The biggest apparent jumps were for owner-absent one-families and for owner-occupied three-families. We might speculate that the first group contains vacant houses, while owner-occupied three-family houses with citizen complaints represent an unusual category of problem properties. Still, the small number of total fires, especially in some categories, should keep us from drawing too many conclusions:

ggplot(f.cp.lu, aes(x=LU, y=fire_rate, fill=compl2_bin_pre)) + geom_bar(stat="identity", width=0.8, position = "dodge") + facet_wrap(~OWN_OCC) + labs(x="", y="Fire incidence rate 2016\n", title="Category & incidence totals") + theme(plot.title = element_text(size=18), legend.position = "bottom") +
  scale_fill_manual(name="", values=mypal[c(1, 3)], labels=c("No complaints", "1+ complaints")) + theme_minimal() +
  geom_text(aes(x=LU, y=fire_rate, label=paste0(fires, " / ", n)), vjust=-0.5, size=3,
            position = position_dodge(width=0.8)) + ylim(0, 0.012) +
  annotate("text", x=2, y=0.011, label= "fires / total parcels") + ttext + stext + theme(axis.title.x = element_text(size=12))

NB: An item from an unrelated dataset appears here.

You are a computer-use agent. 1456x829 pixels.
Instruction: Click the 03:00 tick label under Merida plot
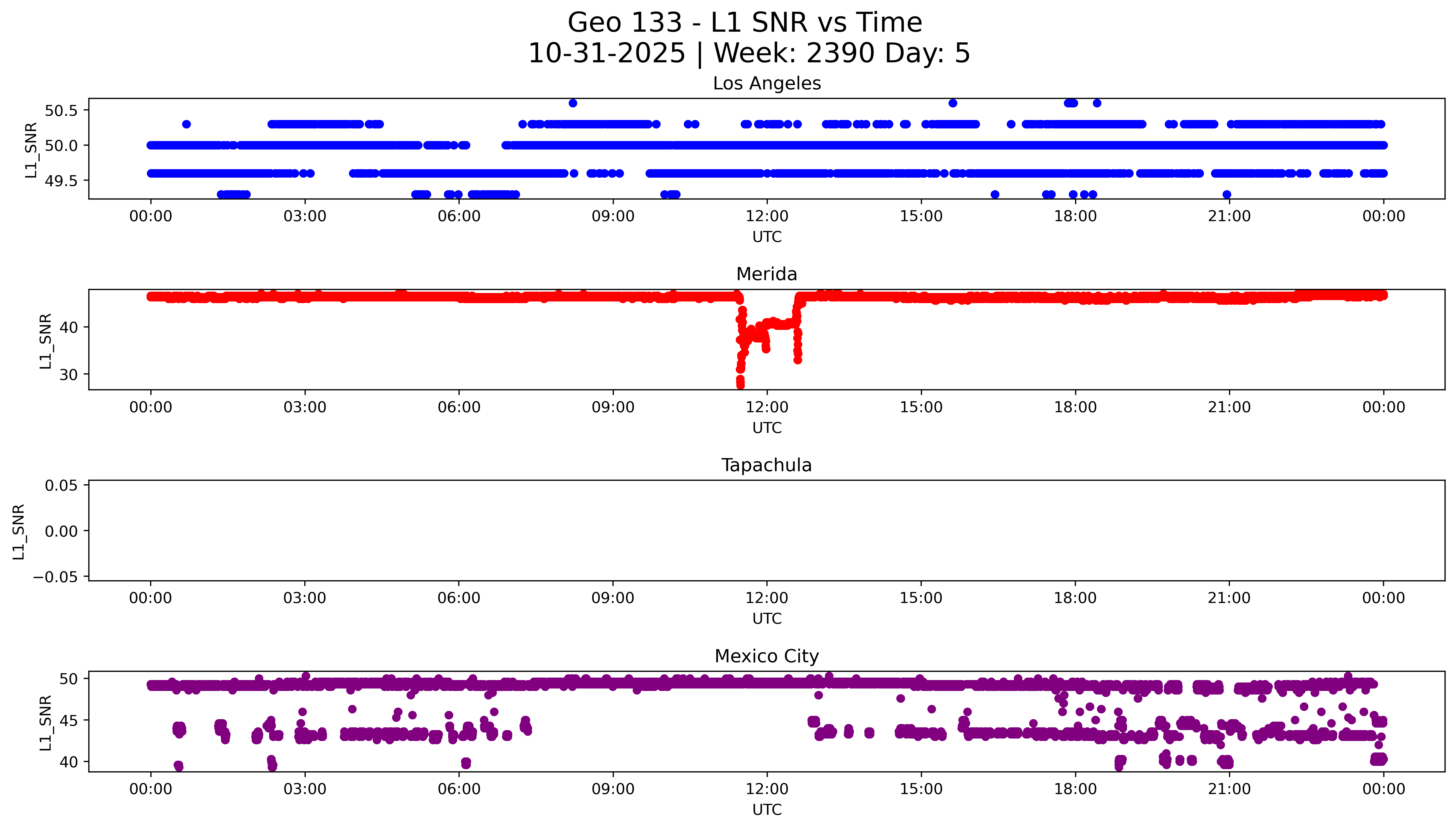pyautogui.click(x=305, y=407)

Among the other potential predictors, I didn’t find clear links between fire incidence and a parcel’s age; its tax-assessed value (controlling for building type); or the “condition” grades generated by the tax assessor, though there’s not much variation in the grades assigned (they’re mostly “average”).

Neighborhood incidence rates

Neighborhoods do vary substantially. Whereas high complaint rates in “Downtown” didn’t carry over to fire risk, high rates in Mission Hill did:

fire.nh <- houses %>% group_by(Neighborhood) %>%
  summarize(fire_rate = sum(fire_bin)/n())

ggplot(fire.nh, aes(x=reorder(Neighborhood, fire_rate), y=fire_rate)) + geom_bar(stat="identity", fill=mypal[6]) + coord_flip() + labs(y="\nFire incidence rate", x="", title="House fire incidence rates by neighborhood, 2012-2016", subtitle = "Rates may correlate with (a) proportion of student residents and (b) economic disadvantage", caption="\nData source: Analyze Boston Open Data Challenge") + theme_minimal() + ttext

The parcel-level data do not allow analysis of student occupancy, but neighborhood-level breakdowns seem to confirm worry about the safety of student housing in places like Mission Hill (median age ~25) and Allston, as highlighted by the Globe’s Spotlight Team 2014 report. At the same time, neighborhoods like Dorchester, East Boston and Roxbury show elevated risk as well, and more granular breakdowns within these neighborhoods could show higher rates in more-underserved areas.

Interim conclusions

These data make the case for ramping up efforts to address known unsafe housing conditions. Targeting high-risk properties under the Rental Registration and Inspection Ordinance could eliminate some hazards, while taking the onus off residents to report their landlords (and risk reprisal). When property owners can’t or won’t fulfill their obligations, getting houses like 8 Marie St into new hands–perhaps community land trusts or other citizen-led arrangements–may be necessary. Although that process won’t be easy, at least we know where they are, and that’s a start.

On a closing note, here are the houses with ten or more citizen complaints (building/housing condition only) between 2012 and 2016. Scroll over points for their address and the 2016 owner of record:

houses$INFO <- paste(houses$ST_NUM, houses$ST_NAME, houses$ST_NAME_SUF, "--",
                     houses$OWNER)

leaflet(data= subset(houses, compl2_ct>=10)) %>%
  addProviderTiles(providers$CartoDB.Positron) %>%
  addCircleMarkers(~LONGITUDE, ~LATITUDE, label=~INFO, radius=6, color=mypal[3])

Notes

The data and code used in this analysis are available via Github. I believe almost any city could replicate this analysis–at least fire incidence vs. parcel attributes–using a similar method, with limited outside technical assistance.

I’ve written elsewhere about machine learning models for predicting house fires at the property level. While those methods optimize predictive accuracy, an analysis like this one is a necessary prior step. We need to start getting our heads around a problem before we can model it. We need easily-interpretable data to engage the full range of stakeholders and to provide sanity/validity checks on the models we produce.